機密の愛
「それじゃあ改めて、説明しましょう! ホワイトボードも買ってきたから、出来る限り分かりやすく伝えたり伝えなかったり!」
「ハッキリしろよ」
「ニンゲンに興味はないって言ったでしょ? 知ってるのは飽くまで表面的な情報。
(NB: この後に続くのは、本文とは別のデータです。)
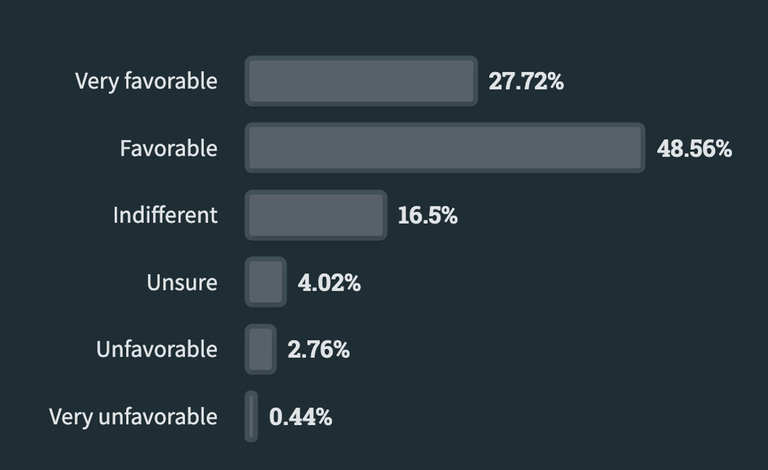Click the Indifferent bar

point(316,215)
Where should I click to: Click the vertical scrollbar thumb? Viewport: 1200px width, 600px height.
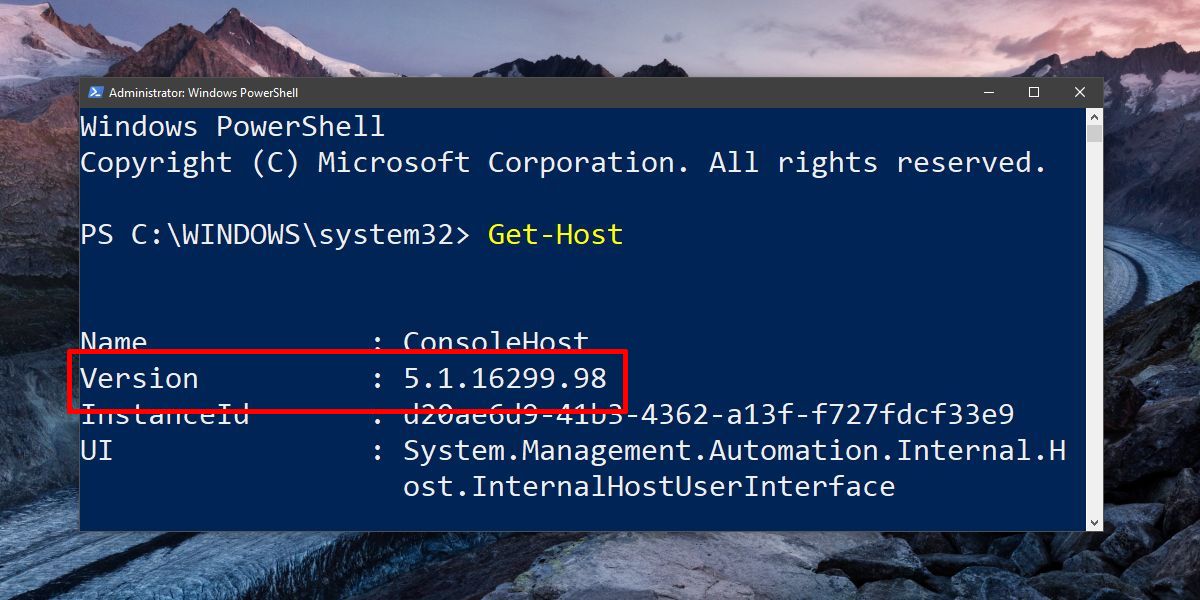1094,134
でも貴方はそれすら知らないみたいだから。本当に生きてた? 私を散々馬鹿にする有珠希が何も知らないなんて」
「うるさいなあ。知らないもんは知らないんだよ。そんな訳で頼むよマキナ先生。俺にどんと教えてくれや」
実を言えば未紗那先輩からある程度は聞いたのだけど、立場の違いからくる説明の相違を理解したい。
―――出来れば心を読まないで欲しいな。
恐らく任意だと考えている。心を読まれると凄く都合が悪いのでお願いするしかない。考えないようにするのは無理だ。この事を話題にするとどうしても心には過る。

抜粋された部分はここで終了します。